Unfortunately the respondents do not acknowledge the source of this quotation.
39 The point that the respondents make is that the applicants contend only that the Commonwealth "directed that the carrier discharge the Applicant's [sic] luggage including his equipment and tools of trade from the aircraft…".
40 The giving of a direction is not trespass to the luggage, equipment and tools of trade. Facts would need to be pleaded, if they can be, showing that the Commonwealth was liable for the carrier's conduct. Facts must be pleaded showing that the Commonwealth directly interfered with Mr Whittaker's luggage.

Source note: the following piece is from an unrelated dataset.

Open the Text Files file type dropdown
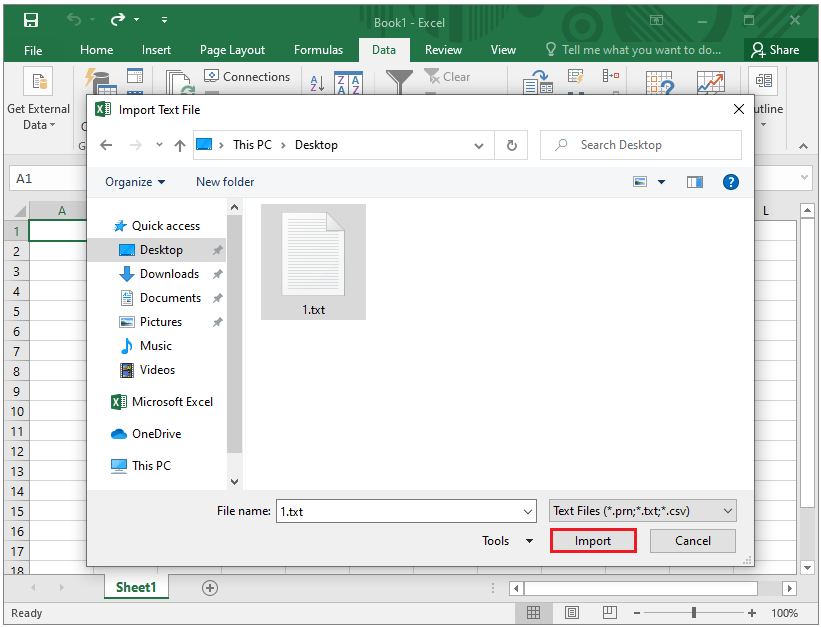Screen dimensions: 821x627 coord(641,510)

41 Paragraphs 6 and 7 also allege that the Commonwealth, by its servants and agents "seized the First Applicant's passport and boarding pass for Flight SQ232, and retained his travel documents including his passport and boarding pass". It is not clear whether this allegation is also relied upon as supporting a trespass to Mr Whittaker's goods. The respondents do not attack this part of the pleading. It is not subject to the criticism that there was merely a direction to a third party (such as the carrier) to do something. It should, however, be made clear, one way or the other, whether a trespass to goods is being alleged in respect of the passport, boarding pass and "travel documents" (if there are travel documents apart from the passport and boarding pass). The notion of trespass to Mr Whittaker's "personal property" is too vague, having regard to the fact that the expression follows immediately upon the reference to luggage, equipment and tools of trade.
42 For the above reasons, paragraphs 6, 7, 12 and 13 should be struck out, but with leave to replead.